_What to do_
Lines that include "column" make up the answer; copy all of them from the data below.

** Opening Working data block **

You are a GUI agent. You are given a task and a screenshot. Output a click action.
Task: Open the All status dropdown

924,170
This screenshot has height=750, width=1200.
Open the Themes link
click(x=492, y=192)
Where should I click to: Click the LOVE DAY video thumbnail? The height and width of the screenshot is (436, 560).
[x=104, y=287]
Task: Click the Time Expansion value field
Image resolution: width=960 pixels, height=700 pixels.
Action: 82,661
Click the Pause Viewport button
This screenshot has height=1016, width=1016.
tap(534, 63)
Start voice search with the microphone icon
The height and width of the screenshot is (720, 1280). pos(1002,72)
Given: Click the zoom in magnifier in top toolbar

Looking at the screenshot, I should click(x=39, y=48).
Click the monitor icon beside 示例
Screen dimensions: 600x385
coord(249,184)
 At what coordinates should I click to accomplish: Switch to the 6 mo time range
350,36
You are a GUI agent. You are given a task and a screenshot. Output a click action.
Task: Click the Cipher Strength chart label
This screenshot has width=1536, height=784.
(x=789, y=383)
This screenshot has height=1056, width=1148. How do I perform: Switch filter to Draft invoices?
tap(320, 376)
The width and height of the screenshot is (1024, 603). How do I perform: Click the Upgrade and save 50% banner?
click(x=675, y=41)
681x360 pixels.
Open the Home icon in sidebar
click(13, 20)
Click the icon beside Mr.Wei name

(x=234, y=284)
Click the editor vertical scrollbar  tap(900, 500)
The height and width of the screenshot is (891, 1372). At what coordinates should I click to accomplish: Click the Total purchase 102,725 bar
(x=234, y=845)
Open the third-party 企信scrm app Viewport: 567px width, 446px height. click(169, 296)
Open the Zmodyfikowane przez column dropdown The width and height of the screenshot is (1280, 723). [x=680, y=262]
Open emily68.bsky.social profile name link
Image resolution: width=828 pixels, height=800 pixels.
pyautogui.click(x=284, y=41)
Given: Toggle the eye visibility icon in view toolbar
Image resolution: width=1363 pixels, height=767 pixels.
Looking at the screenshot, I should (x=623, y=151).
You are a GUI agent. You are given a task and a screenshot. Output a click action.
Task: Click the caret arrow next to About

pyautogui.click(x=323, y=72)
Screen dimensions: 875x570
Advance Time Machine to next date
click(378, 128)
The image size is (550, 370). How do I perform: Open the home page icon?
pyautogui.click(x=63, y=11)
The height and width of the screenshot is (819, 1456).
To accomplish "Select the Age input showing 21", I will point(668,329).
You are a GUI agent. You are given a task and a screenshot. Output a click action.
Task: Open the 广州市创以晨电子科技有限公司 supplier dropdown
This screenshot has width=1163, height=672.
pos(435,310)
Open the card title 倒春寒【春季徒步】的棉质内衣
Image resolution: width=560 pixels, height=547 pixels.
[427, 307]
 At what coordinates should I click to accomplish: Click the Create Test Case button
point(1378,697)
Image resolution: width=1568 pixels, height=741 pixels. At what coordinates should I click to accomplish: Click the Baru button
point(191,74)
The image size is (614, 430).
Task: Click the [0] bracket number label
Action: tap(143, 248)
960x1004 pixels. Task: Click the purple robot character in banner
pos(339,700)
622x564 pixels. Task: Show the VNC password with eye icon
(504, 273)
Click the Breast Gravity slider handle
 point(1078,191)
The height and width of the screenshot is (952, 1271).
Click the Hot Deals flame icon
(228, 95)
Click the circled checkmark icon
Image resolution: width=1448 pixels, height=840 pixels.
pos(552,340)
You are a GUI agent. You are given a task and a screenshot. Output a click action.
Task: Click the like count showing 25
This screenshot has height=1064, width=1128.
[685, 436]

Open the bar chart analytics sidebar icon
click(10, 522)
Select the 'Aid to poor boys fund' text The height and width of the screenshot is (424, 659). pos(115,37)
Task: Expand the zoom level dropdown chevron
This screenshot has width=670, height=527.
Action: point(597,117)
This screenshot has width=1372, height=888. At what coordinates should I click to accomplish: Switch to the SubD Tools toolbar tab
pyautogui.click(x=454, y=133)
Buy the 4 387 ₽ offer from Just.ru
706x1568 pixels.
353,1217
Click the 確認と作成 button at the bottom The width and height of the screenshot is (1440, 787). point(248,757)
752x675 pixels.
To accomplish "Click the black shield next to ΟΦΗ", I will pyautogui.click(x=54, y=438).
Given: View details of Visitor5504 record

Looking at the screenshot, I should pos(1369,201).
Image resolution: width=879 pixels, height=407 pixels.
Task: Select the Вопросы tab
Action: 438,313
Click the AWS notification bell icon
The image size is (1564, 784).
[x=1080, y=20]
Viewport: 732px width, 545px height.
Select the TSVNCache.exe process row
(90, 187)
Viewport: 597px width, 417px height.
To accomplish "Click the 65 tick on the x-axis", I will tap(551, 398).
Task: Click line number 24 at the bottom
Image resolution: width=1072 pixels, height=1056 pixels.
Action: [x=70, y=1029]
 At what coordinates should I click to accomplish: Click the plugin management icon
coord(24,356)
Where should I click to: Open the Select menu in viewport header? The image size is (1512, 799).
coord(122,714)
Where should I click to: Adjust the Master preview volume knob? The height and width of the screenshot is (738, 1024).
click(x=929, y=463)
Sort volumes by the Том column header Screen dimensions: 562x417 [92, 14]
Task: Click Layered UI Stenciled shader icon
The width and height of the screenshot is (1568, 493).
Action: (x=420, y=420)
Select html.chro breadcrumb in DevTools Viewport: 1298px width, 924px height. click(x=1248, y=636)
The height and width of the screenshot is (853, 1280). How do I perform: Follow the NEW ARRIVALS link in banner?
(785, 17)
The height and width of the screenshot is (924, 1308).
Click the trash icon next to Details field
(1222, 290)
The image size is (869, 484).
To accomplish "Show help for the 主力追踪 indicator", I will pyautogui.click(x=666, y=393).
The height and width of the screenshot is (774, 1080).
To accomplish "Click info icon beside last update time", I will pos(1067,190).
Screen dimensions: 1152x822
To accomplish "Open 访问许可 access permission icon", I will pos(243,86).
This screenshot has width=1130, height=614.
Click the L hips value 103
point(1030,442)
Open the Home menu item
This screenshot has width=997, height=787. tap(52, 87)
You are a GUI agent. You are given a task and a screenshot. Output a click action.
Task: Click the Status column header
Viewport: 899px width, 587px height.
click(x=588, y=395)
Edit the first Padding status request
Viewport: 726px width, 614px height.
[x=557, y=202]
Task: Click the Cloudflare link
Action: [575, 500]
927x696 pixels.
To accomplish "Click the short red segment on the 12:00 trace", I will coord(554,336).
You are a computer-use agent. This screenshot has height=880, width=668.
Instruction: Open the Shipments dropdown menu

** Closing Working data block **

_Response_
Open the Zmodyfikowane przez column dropdown The width and height of the screenshot is (1280, 723). [x=680, y=262]
Sort volumes by the Том column header Screen dimensions: 562x417 [92, 14]
Task: Click the Status column header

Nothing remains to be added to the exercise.